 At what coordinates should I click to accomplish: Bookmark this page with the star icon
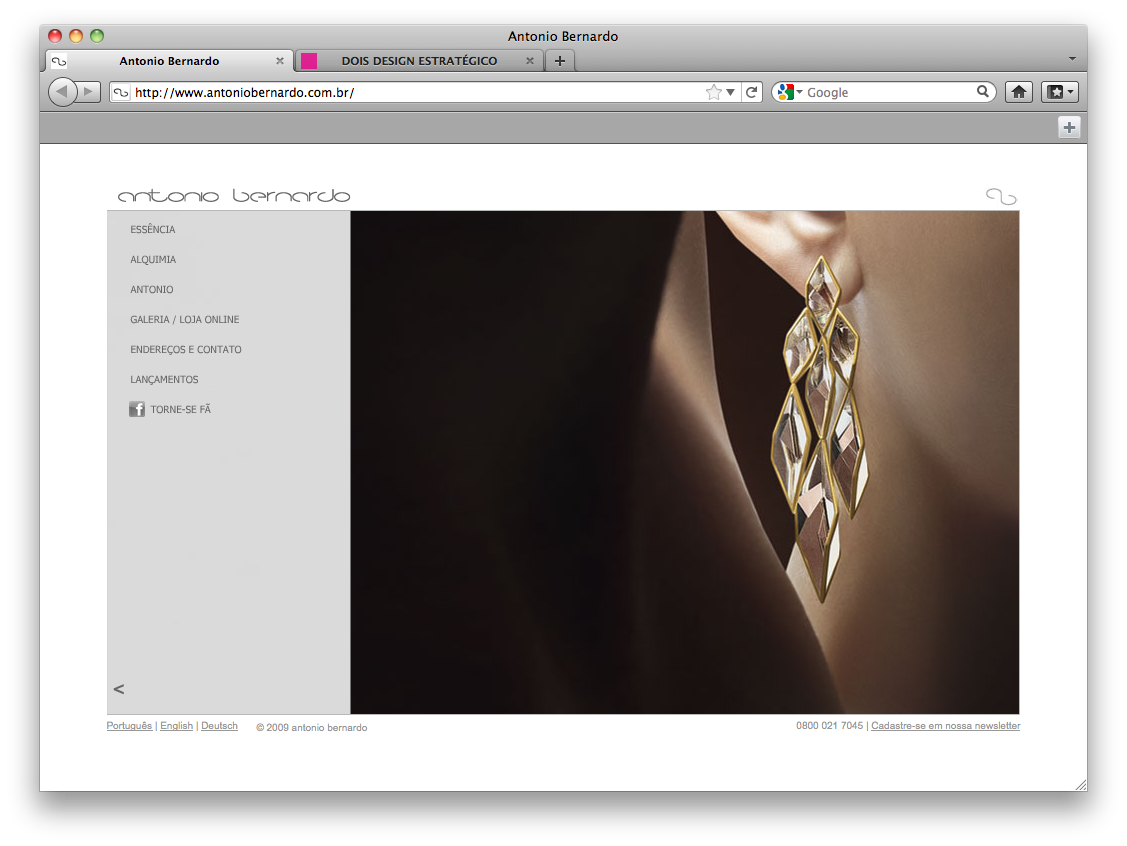(713, 92)
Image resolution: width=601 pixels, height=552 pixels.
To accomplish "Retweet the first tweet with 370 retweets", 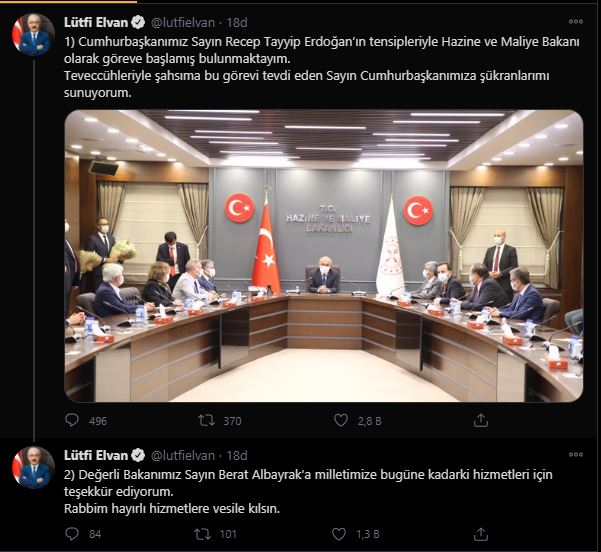I will (206, 421).
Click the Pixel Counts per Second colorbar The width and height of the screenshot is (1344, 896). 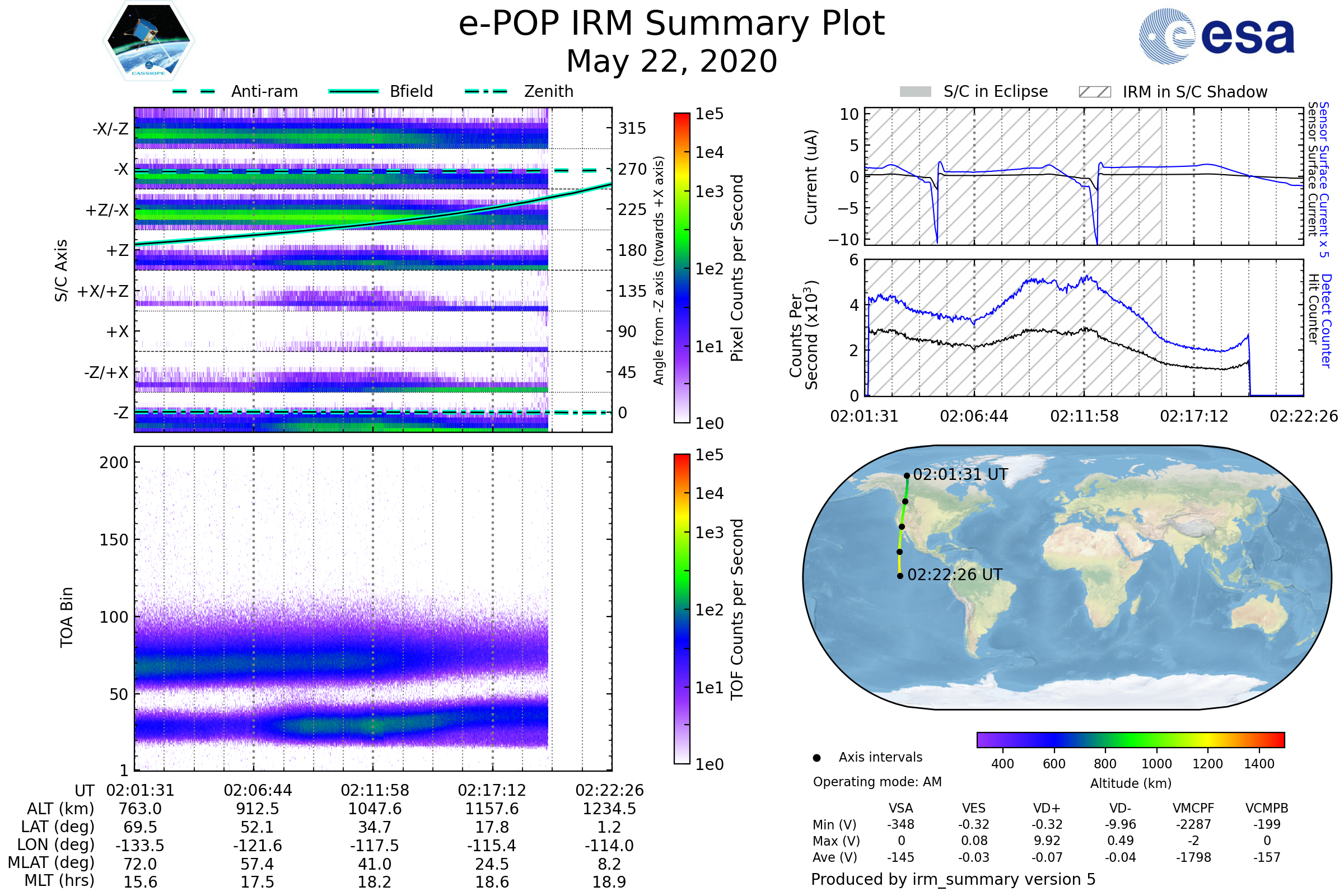[682, 268]
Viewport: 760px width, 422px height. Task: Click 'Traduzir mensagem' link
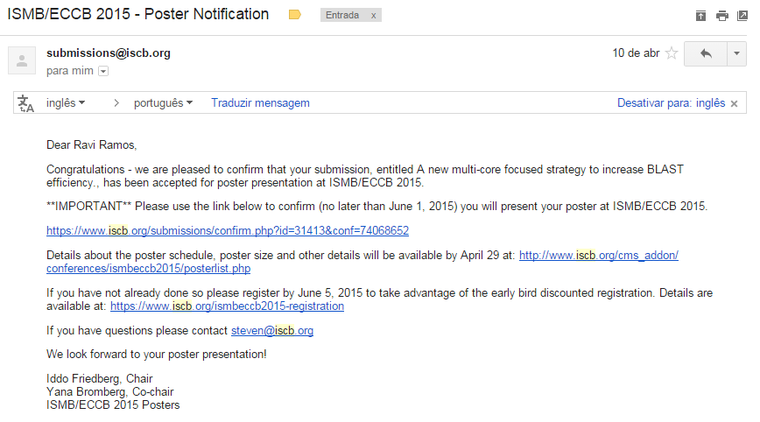point(260,103)
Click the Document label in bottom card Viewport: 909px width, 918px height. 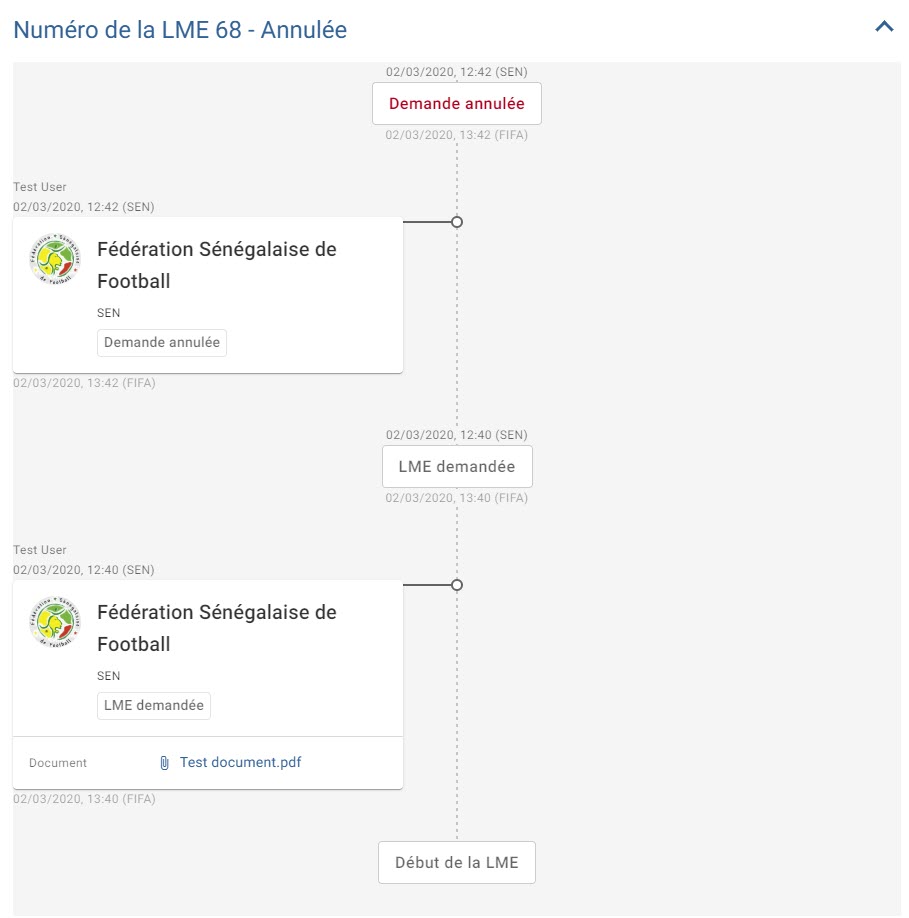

Written exercise: Extract the lines from the one containing "Viewport: 760px width, 422px" through the end of the lines, inclusive, and reproduce them without the pictures.

Result:
Viewport: 760px width, 422px height. Task: Click 'Traduzir mensagem' link
point(260,103)
Click the Document label in bottom card Viewport: 909px width, 918px height. 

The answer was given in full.